***** Source extract

Well, my first signing was a biggie. I’ve been playing Georginio Wijnaldum in the Number 10 role throughout the season, but I wanted another option there as I try to build my squad to basically have two first team lineups. I could play Zach Clough there, but I prefer to rotate him with Ayoze Perez upfront. I always check the transfer list market, and low and behold, there was Kevin De Bruyne, available for £27.5M from Man City, an absolute steal for a player of his quality. I jumped at the chance, and signed him, negotating him down to a £150k per week, still a massive outlay in comparison, but one I can afford to make thanks to my generous owner. I see De Bruyne as the first choice AMC, playing behind Perez and causing havoc with his passing and vision. He’s also a very versatile player, so will come in handy should I wish to tweak our tactics moving forward. He started off somewhat slowly for us, but our most recent match before this update was against Spurs in the league, and De Bruyne absolutely dominated the game, coming away with a 9.0 rating, and the man of the match award. I can’t wait to see how he will perform moving forward.
The loss of Colback also meant that I needed to sign a new central midfielder. I looked at various options, such as Jack Wilshere available for £10M on the transfer list (if you aren’t checking that market regularly, you should be) and Ruben Neves – available from Porto for around £25M – but in the end I decided to go with a much cheaper option (but one of the same quality) in Andrija Balic from Croatian side Hadjuk Split for £6.25M. At 19, his skillset is absolutely fantastic, with the ability to dribble, and not only see a pass, but make it. Right now, he looks like a younger version of Luka Modric to me (not just the hairstyle), and he’ll battle it out with Goretzka for the starting role alongside Weigl in central midfield. He’s certainly started well in his first few games, but Goretzka is playing better at the moment and is first choice for the time being.
Now, let’s get onto the good stuff to end the update – tactics.

**********
***** Data

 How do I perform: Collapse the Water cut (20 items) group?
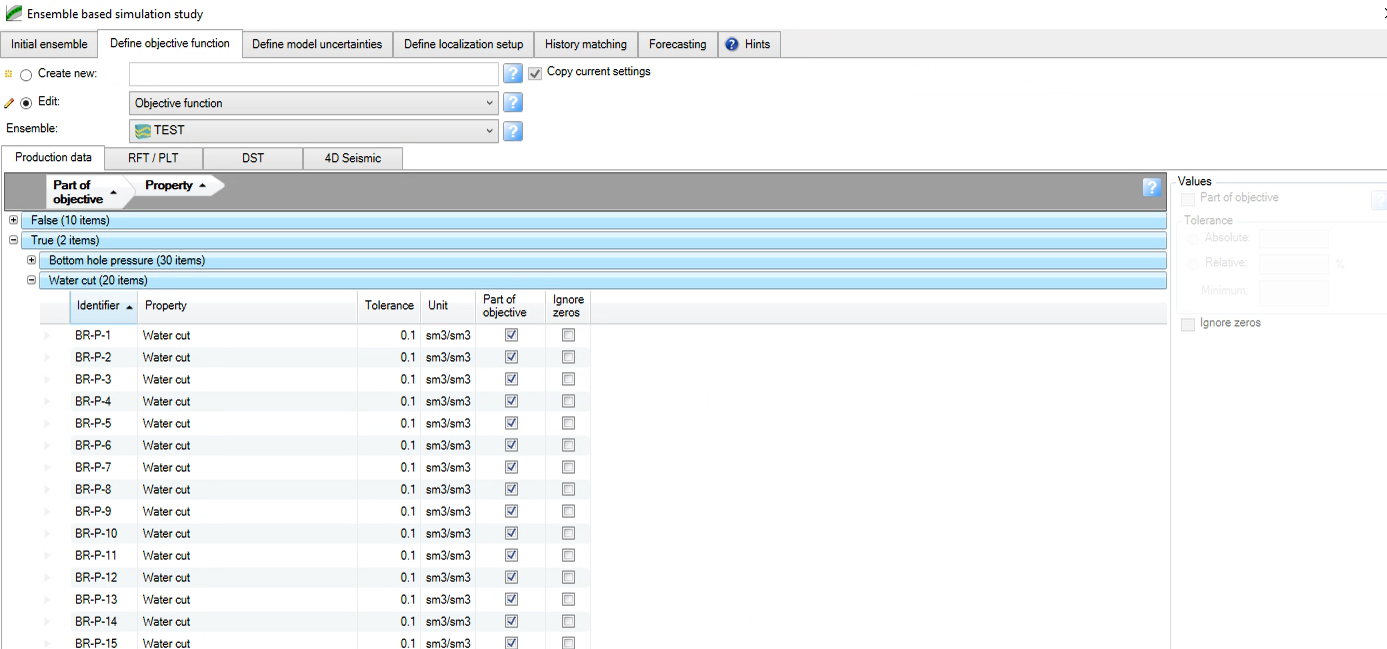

**********

→ **Exercise requirements**
1. Output the passage from the text on the new signings, starting with "The loss of" and going on through "the time being.".
2. In the text on the new signings, what fee was paid to sign Andrija Balic from Hadjuk Split?
3. List every football club named in the text on the new signings.

→ **The results**
1.
The loss of Colback also meant that I needed to sign a new central midfielder. I looked at various options, such as Jack Wilshere available for £10M on the transfer list (if you aren’t checking that market regularly, you should be) and Ruben Neves – available from Porto for around £25M – but in the end I decided to go with a much cheaper option (but one of the same quality) in Andrija Balic from Croatian side Hadjuk Split for £6.25M. At 19, his skillset is absolutely fantastic, with the ability to dribble, and not only see a pass, but make it. Right now, he looks like a younger version of Luka Modric to me (not just the hairstyle), and he’ll battle it out with Goretzka for the starting role alongside Weigl in central midfield. He’s certainly started well in his first few games, but Goretzka is playing better at the moment and is first choice for the time being.

2. £6.25M

3.
Man City
Spurs
Porto
Hadjuk Split